I used Selenium (https://www.selenium.dev/) a open source project for browser automation. 
The package can be install by pip here https://pypi.org/project/selenium/.

In [6]:
import zipfile
import os, time
from datetime import datetime
from selenium import webdriver
from selenium.webdriver.common.by import By
from selenium.webdriver.common.keys import Keys
from selenium.webdriver.support.ui import WebDriverWait
from selenium.webdriver.support import expected_conditions as EC
from selenium.webdriver.common.action_chains import ActionChains

In [7]:
download_dir = "/Users/lok/5DE/data"  # Replace with your desired directory
os.makedirs(download_dir, exist_ok=True)

# the website is unsecured so we had to use some chrome options to bypass everything, including the pop up to download
options = webdriver.ChromeOptions()

prefs = {
    "download.default_directory": download_dir,
    "download.directory_upgrade": "true",
    "download.prompt_for_download": "false",
    "disable-popup-blocking": "true",
    "safebrowsing.enabled": False,
    "default_content_settings": "contentSettings",
    "download": "download"
}
options.add_experimental_option("prefs", prefs)
options.add_argument("--headless")
options.add_argument("--disable-notifications")
options.add_argument('--disable-gpu')
options.add_argument('--disable-software-rasterizer')
driver = webdriver.Chrome(options=options)
options.add_argument('--safebrowsing-disable-download-protection')

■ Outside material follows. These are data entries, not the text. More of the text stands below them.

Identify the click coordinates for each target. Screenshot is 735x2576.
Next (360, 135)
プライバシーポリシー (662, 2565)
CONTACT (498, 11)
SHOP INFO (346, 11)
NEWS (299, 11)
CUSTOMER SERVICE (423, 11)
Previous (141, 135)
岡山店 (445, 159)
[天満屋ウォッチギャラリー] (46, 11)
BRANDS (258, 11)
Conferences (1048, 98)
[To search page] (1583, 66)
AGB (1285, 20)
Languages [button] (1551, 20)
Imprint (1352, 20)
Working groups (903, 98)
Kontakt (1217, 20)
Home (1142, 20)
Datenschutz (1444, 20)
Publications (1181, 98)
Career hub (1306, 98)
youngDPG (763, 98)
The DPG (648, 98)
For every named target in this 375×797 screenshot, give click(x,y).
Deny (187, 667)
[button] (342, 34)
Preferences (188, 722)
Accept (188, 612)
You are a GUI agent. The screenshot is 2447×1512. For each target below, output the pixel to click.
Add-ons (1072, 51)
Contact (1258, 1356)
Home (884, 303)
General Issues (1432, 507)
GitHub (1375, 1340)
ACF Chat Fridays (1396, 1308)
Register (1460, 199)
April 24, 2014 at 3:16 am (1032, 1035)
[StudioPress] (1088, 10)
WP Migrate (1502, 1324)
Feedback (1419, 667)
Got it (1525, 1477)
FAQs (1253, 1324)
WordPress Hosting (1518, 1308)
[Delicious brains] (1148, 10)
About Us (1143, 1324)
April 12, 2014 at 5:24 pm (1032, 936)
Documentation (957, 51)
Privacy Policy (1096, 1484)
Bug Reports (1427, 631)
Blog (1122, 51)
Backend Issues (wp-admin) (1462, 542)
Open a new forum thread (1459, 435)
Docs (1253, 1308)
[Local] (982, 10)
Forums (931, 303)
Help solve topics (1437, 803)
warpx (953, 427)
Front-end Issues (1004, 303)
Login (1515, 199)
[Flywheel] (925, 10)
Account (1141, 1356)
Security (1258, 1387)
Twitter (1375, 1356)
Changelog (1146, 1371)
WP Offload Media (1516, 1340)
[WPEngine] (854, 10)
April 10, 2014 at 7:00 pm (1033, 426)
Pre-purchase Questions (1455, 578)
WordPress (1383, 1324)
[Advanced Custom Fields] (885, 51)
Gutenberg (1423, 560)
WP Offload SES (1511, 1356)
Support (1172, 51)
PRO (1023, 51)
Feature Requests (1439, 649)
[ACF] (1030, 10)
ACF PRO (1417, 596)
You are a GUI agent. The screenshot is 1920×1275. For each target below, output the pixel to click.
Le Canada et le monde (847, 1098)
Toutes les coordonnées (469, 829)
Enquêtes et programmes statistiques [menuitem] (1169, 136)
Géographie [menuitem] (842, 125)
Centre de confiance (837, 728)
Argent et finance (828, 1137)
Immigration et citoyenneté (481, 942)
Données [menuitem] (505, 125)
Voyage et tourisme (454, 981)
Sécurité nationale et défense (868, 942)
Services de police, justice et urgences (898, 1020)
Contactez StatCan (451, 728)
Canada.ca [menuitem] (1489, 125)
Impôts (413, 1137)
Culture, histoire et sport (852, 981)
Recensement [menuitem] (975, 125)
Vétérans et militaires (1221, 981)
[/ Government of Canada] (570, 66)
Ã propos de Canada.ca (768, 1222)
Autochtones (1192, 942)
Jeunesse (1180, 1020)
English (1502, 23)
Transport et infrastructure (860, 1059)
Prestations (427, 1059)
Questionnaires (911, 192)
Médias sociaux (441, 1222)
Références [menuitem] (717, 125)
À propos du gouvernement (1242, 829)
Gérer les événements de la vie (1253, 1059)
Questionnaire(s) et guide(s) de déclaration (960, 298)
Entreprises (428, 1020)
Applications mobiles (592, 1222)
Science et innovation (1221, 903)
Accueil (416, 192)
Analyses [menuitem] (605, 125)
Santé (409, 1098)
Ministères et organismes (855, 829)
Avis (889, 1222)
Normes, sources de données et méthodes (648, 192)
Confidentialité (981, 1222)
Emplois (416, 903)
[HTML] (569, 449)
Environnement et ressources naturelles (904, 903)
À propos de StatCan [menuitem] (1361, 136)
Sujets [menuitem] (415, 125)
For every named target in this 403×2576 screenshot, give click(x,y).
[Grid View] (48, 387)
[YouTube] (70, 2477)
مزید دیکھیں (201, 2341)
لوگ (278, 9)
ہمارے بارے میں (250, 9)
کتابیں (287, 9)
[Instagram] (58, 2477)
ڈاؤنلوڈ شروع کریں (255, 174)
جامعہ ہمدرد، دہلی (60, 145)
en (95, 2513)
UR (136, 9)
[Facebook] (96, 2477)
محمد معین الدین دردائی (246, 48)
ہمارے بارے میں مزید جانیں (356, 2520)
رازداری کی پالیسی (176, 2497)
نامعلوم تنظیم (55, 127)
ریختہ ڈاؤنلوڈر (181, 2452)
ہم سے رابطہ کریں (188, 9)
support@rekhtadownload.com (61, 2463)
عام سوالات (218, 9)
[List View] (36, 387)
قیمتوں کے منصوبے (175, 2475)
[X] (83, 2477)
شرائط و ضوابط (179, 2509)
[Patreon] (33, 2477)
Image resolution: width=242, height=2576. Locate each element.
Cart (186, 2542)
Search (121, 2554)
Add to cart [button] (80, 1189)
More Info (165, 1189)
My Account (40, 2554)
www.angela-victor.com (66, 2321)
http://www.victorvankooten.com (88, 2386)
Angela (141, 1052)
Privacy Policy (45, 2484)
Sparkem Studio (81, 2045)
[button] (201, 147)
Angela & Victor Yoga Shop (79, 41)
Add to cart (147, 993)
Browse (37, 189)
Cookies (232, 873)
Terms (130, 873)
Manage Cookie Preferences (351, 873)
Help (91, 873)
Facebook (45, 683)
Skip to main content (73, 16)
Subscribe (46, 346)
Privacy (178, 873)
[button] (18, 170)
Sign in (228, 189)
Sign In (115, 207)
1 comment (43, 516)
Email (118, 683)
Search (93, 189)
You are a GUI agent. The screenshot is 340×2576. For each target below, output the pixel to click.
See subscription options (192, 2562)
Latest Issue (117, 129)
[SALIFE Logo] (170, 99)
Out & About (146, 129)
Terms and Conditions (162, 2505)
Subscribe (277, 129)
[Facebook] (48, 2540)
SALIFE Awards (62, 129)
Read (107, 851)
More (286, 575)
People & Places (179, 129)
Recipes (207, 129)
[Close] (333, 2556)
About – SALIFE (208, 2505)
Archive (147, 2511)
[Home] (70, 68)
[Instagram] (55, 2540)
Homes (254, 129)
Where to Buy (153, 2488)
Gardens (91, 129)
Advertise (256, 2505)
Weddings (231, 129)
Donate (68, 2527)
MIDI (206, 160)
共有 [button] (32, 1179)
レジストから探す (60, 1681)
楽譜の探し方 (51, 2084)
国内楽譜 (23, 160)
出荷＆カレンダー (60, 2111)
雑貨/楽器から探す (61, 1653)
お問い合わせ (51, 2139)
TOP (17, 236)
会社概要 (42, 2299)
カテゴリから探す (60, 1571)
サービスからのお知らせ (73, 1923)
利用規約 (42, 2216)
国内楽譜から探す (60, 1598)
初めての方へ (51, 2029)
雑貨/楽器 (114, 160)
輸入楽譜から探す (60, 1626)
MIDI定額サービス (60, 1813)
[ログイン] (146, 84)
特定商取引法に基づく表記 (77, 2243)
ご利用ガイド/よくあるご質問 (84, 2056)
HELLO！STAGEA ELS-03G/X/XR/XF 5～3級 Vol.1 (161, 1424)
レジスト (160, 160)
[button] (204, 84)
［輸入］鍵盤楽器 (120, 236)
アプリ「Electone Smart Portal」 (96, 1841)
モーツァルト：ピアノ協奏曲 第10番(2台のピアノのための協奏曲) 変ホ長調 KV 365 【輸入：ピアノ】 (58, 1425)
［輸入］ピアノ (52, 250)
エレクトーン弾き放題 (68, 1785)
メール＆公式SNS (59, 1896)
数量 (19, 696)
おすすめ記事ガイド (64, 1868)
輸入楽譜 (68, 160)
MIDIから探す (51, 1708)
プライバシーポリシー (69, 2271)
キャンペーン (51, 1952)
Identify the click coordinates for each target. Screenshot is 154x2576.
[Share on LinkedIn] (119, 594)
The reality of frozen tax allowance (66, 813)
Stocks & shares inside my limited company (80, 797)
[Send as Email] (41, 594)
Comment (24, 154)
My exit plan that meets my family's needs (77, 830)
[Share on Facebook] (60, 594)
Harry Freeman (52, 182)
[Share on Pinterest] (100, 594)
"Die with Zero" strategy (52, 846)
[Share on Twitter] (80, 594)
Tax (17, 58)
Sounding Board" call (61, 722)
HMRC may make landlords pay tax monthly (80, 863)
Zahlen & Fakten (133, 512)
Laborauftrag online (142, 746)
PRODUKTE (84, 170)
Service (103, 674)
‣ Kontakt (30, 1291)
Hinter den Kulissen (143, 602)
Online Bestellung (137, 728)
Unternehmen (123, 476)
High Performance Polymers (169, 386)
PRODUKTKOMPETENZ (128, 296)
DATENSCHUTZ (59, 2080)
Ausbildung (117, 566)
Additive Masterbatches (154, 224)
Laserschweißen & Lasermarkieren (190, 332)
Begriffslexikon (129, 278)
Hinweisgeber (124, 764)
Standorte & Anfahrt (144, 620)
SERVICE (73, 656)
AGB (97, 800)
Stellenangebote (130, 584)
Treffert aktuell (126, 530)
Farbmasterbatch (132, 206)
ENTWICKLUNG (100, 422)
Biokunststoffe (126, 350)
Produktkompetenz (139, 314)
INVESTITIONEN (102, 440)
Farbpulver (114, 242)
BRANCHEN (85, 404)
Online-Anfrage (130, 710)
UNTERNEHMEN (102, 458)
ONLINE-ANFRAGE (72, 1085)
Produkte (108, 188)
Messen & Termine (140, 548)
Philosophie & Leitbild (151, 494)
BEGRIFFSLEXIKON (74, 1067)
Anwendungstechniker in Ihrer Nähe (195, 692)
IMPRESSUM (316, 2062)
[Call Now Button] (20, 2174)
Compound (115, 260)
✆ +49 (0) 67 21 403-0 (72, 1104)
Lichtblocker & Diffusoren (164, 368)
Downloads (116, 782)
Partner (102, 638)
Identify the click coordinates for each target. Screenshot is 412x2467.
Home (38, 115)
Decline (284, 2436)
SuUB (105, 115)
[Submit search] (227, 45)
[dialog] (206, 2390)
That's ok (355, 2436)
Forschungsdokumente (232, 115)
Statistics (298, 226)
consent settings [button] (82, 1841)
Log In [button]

The following portions of the code could take a few minutes or so to run. 
The website connection is unstable at certain times so I decided to add buffer between each steps to ensure all the loading are finished first.

In [8]:
# Initialize selenium webdriver with the Chrome options
driver = webdriver.Chrome(options=options)

# Initialize selenium webdriver

# Navigate to the website
driver.get('http://oasis.caiso.com/mrioasis/logon.do')

# Hover over the SYSTEM DEMAND menu
action = ActionChains(driver)
system_demand_menu = WebDriverWait(driver, 10).until(
    EC.visibility_of_element_located((By.ID, 'LowerMenuItem.oasisMenu.SysDemand')))
action.move_to_element(system_demand_menu).perform()

# winsolar button
apply_button = WebDriverWait(driver, 10).until(
    EC.element_to_be_clickable((By.ID, 'DropdownMenu.oasisMenu.SysDemand.windSolar')))
apply_button.click()
time.sleep(2)

# date from input
date_from_div = WebDriverWait(driver, 20).until(
    EC.presence_of_element_located((By.ID, 'PFC_date_from')))
date_from_input = date_from_div.find_element(By.TAG_NAME, 'input')
date_from_input.clear()
date_from_input.send_keys('03/16/2024', Keys.ENTER)
time.sleep(2)

# calendar button
calendar_icon = WebDriverWait(driver, 10).until(
    EC.element_to_be_clickable((By.ID, 'PFC_date_to_CAL_ICON')))
calendar_icon.click()
time.sleep(5)

# today button
today_button_to = WebDriverWait(driver, 20).until(
    EC.element_to_be_clickable((By.XPATH, "(//button[@title='Today'])[last()]")))
today_button_to.click()
time.sleep(2)

# download button
download_button = WebDriverWait(driver, 20).until(
    EC.element_to_be_clickable((By.XPATH, "//button[contains(., 'Download CSV')]")))
download_button.click()
 
# buffer time to download files
time.sleep(30)  # Adjust this delay as needed for the download to complete
print("Download process finished. The zip file is in the data folder. Please Unzip the file with the function below.")
# Close the browser
driver.quit()

Download process finished. The zip file is in the data folder. Please Unzip the file with the function below.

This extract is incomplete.